A adolescente chega, entusiasmada, ao aeroporto, ostentando a autorização paterna para uma viagem que a irá ajudar a crescer, longe de protecções. O funcionário da alfândega, carrancudo, deixa escapar um “isto de miúdos a viajarem sozinhos para longe está mal! E os pais a permitir!”. Perplexa, ocorre-lhe um pensamento súbito: a revolução dos cravos, nascida há poucas semanas onde descobrir a mudança?.
Cinco anos decorrem. Está num fim-de-mundo durante a estação do cacimbo. Os dias sucedem-se, indistintos. Auxilia os alunos a aperfeiçoar a escrita, a leitura, a conversação. Criados em aldeias castigadas pela guerra, ostentam um olhar triste, mal se lhes ouvindo a voz. Um pequeno avião sobrevoa o telhado da escola já que a visibilidade é escassa e o aeroporto próximo. Como que num impulso colectivo, todos se atiram ao mesmo tempo para debaixo das mesas com ar amedrontado. Sorri-lhes na tentativa de restabelecer alguma paz. Gradualmente, vão regressando às cadeiras.

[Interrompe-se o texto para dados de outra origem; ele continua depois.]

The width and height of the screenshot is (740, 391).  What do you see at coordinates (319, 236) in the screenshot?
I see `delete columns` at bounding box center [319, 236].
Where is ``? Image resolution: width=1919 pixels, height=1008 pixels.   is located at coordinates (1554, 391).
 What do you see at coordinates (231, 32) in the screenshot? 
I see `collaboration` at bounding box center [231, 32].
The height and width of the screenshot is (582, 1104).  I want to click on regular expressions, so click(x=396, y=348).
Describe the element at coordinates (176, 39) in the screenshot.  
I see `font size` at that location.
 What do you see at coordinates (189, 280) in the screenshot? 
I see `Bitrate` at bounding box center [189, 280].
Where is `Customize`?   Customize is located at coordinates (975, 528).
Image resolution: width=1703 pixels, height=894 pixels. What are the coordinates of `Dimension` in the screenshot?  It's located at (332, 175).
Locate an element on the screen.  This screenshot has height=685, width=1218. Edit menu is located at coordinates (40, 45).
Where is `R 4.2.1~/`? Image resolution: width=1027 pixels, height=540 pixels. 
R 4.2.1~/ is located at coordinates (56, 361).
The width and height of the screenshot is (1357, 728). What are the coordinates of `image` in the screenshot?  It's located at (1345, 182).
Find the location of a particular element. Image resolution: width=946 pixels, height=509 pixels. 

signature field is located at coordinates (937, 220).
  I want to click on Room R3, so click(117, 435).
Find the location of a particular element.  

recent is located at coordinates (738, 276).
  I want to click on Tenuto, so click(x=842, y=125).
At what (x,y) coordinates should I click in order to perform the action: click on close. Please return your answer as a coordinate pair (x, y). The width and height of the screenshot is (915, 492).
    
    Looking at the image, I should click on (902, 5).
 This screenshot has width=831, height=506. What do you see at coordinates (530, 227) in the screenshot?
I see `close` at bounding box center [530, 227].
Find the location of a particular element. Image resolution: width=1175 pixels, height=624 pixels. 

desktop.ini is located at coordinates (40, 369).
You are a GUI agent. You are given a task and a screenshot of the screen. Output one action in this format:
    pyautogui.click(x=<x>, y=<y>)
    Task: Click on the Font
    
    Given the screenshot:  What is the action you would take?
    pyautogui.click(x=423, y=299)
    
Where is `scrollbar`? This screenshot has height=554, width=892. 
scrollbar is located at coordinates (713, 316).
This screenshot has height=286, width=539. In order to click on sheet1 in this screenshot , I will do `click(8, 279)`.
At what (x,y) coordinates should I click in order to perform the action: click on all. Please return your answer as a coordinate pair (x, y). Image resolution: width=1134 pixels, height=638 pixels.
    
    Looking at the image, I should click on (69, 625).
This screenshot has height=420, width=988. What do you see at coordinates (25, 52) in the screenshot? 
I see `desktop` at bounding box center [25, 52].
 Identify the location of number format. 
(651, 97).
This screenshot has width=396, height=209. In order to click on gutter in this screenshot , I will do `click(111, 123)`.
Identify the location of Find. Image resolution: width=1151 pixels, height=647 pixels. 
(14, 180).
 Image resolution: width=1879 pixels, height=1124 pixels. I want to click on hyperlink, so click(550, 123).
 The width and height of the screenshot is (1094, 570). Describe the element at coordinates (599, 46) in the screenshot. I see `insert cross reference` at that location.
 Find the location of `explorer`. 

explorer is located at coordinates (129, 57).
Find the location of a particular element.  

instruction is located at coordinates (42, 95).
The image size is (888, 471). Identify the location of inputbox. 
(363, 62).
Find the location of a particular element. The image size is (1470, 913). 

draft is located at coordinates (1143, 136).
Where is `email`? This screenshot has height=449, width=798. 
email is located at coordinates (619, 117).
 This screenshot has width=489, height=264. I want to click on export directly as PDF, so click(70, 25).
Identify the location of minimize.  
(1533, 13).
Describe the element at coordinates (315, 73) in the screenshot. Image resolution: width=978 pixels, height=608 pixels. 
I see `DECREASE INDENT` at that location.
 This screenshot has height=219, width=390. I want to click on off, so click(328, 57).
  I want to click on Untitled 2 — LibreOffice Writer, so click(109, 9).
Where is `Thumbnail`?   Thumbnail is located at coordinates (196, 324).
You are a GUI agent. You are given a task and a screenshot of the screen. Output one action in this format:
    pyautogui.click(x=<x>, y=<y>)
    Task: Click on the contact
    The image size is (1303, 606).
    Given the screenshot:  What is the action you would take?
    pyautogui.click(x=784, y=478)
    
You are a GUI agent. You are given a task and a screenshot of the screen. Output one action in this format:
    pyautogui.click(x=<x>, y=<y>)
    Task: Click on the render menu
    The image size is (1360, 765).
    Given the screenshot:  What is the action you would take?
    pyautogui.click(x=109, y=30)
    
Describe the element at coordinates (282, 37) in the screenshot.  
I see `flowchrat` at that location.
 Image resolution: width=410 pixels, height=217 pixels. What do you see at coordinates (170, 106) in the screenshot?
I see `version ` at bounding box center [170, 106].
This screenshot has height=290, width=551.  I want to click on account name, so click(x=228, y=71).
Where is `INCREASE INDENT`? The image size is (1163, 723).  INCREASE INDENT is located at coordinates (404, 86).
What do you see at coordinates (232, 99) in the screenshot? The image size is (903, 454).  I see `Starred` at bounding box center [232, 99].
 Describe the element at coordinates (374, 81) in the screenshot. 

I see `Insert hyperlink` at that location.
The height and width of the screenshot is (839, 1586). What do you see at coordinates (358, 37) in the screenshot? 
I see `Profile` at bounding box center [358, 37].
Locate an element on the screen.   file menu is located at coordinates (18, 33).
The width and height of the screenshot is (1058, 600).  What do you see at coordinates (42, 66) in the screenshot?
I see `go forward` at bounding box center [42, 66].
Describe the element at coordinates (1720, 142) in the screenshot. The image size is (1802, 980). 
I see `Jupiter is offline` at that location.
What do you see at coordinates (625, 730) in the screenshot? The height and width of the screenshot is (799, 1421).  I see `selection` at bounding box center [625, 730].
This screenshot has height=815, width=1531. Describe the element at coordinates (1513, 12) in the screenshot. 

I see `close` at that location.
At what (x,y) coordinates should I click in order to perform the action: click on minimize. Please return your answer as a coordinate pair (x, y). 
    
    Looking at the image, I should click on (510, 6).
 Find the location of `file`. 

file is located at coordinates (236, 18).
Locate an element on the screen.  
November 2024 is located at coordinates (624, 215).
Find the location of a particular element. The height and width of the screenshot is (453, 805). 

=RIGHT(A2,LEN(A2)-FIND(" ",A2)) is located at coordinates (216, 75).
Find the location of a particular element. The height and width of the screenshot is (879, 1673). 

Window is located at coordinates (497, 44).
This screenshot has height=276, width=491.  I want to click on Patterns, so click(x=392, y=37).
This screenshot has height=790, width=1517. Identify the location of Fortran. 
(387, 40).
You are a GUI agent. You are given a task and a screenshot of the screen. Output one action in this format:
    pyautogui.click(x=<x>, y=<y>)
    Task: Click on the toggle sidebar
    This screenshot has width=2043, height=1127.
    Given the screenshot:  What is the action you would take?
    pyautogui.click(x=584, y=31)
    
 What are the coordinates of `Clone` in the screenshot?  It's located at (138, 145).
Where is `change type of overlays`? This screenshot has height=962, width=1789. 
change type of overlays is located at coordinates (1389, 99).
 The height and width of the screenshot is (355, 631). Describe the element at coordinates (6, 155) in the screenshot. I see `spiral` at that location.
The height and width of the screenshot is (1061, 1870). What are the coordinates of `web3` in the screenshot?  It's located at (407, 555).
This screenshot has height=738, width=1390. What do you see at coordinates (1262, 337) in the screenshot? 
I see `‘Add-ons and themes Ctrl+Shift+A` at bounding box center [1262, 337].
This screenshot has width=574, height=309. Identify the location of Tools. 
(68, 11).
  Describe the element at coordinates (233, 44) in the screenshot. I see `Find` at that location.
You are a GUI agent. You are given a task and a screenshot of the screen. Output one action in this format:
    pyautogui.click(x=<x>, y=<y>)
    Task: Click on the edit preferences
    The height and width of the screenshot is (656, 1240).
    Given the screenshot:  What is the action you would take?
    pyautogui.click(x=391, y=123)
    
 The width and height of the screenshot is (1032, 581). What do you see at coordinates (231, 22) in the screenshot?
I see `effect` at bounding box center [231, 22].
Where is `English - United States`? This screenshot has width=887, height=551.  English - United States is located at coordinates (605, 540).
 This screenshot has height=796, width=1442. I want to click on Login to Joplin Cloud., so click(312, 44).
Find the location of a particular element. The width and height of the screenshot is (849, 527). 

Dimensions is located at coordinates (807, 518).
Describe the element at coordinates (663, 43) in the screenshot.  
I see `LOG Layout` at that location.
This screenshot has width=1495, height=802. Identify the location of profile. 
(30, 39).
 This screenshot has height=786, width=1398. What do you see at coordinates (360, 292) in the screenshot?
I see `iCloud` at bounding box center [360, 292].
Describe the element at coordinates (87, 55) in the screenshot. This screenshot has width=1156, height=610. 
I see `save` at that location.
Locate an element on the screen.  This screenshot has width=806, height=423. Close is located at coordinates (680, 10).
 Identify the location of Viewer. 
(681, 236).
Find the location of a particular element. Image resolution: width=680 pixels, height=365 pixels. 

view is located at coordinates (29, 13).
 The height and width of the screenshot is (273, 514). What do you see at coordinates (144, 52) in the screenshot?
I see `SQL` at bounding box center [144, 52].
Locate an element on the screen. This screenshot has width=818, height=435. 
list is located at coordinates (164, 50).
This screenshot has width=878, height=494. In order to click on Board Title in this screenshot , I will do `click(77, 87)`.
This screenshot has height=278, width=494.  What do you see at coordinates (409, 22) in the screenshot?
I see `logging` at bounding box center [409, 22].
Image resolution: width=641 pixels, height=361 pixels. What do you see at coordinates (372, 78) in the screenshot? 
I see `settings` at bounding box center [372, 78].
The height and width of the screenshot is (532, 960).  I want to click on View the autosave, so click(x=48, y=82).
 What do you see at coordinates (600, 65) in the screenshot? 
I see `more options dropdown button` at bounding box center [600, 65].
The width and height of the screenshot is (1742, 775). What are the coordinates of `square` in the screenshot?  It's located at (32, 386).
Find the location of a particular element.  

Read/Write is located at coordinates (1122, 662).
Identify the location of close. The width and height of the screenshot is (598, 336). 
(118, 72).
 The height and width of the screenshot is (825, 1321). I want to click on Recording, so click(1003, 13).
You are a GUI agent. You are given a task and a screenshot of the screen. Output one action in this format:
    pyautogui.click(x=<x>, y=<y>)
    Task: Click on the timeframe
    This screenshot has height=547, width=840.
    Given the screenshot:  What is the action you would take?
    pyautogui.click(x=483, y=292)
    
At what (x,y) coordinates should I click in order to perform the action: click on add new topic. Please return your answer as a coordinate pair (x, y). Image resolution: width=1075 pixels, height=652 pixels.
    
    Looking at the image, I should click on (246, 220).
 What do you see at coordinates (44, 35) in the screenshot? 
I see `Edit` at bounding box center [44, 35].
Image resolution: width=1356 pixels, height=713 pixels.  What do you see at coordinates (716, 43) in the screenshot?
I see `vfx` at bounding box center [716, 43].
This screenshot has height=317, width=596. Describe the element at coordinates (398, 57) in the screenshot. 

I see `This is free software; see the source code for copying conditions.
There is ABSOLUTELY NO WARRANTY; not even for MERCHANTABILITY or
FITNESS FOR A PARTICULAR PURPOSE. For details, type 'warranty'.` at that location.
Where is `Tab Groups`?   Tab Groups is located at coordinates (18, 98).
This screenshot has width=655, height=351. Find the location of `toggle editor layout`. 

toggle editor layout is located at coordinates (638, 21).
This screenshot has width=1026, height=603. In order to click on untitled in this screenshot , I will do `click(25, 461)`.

Mais de uma dúzia de anos a correr. Tempo de férias. Passeia com a filha de tenra idade pelas ruas sinuosas da aldeia. A menina canta com toda a força que a voz lhe permite. Atrás delas, uma velha aldeã. Como que a esconder-se por atrair as atenções, a mãe faz sinal à pequenina para que torne mais baixa a voz. A mulher desdentada, de preto e lenço na cabeça diz, entre gargalhadas: “Senhora, deixe a menina cantar, que alegre ela é!”.
Na freguesia simples, com alguns campos abandonados e algumas fábricas quase paradas, uma festa de despedida dos alunos congrega jovens e respectivos professores. Soam risos… a conversa nasce animada. A surpresa criada pela gratidão juvenil consiste na apresentação de diapositivos com acrósticos personalizados para cada professor. Sorri perante o retrato ali desvelado em verso, registou-o no caderno diário que guarda há 40 anos e do qual retirou, aleatoriamente, cinco apontamentos passados à escrita em páginas hoje manchadas pelo tempo. Permitiu-me que divulgasse dois versos à escolha. Seleccionei estes: “R- ri com vontade quando falamos de tangerinas; C- chora sempre que ouve ler aquele conto do barbeiro tocador de violino…”. Os colegas da retratada olham-na, perplexos, não entendendo o sentido destas palavras. Acabo por compreender que 3 anos ou cerca de 400 lições conjuntas deixam cimentadas verdadeiras cumplicidades.